Dallas was unable to adjust. Defensively, that is a bit understandable. It is hard to adjust with players who have only been with the team a few weeks. But the inability to come up with something to slow down the blitz is much more troubling, especially since Jason Garrett has stated that he plans to continue the OC play-calling role next season. Of course, the fact that Tony Romo was also playing some of the game with cracked ribs might have had a little bit to do with it. Still, there did not seem to be much of an attempt to go to quick slants or other quick routes to slow down Washington. As much as I like Garrett as a leader and head coach, it does seem to me that he sticks with his offensive plan whether it is working or not. That needs some fixin'.
But you have to factor in the execution during the game. And there is no doubt that the Redskins had a clear edge in how they carried out their assignments. One of the hardest things to admit for me is that DeAngelo Hall played a great game covering Dez Bryant. The man coverage held up well enough to let the rush disrupt Romo before he could find receivers. The offensive success Washington had was all about the execution. Griffin showed why he is in the Pro Bowl with his sleight of hand and moves when he held on to the ball. On the other side, Romo had a disastrous night. The running game actually worked fairly well for Dallas, but once they got into catch-up mode, that was not as useful. And there were too many missed tackles, by many Dallas defenders. Morris continually broke tackles and piled up yards. Some of that was attributable to the many players who started the season on the street, but I saw Morris Claiborne whiff badly on one tackle as well, and I think I recall Spencer missing one or two. Dallas just had an air of desperation about them that seemed to set in after the two first quarter interceptions. I thought they were settling down after they took the initial lead, but by the third quarter, it seemed to reassert itself.

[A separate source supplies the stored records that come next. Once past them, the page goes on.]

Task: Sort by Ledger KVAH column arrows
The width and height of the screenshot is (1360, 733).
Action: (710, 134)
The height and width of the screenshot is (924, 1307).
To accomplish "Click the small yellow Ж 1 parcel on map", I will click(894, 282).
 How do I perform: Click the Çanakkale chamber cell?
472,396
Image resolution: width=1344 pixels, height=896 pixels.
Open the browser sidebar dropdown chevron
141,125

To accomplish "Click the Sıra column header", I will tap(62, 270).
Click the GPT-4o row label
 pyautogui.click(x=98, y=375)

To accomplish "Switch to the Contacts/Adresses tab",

The Cowboys did, to their credit, fight hard to the very end, and until the last interception, I thought they would still pull it out. Even after that, they had a chance until Jason Hatcher's horribly timed blow to the head penalty. But when everything was considered, it was the better team that won. Washington had the better talent, a far more effective scheme, and they fulfilled their assignments to a greater degree than the Cowboys. Now there is a new top dog to chase in the NFC East. And Dallas has some clear areas to work on to catch up.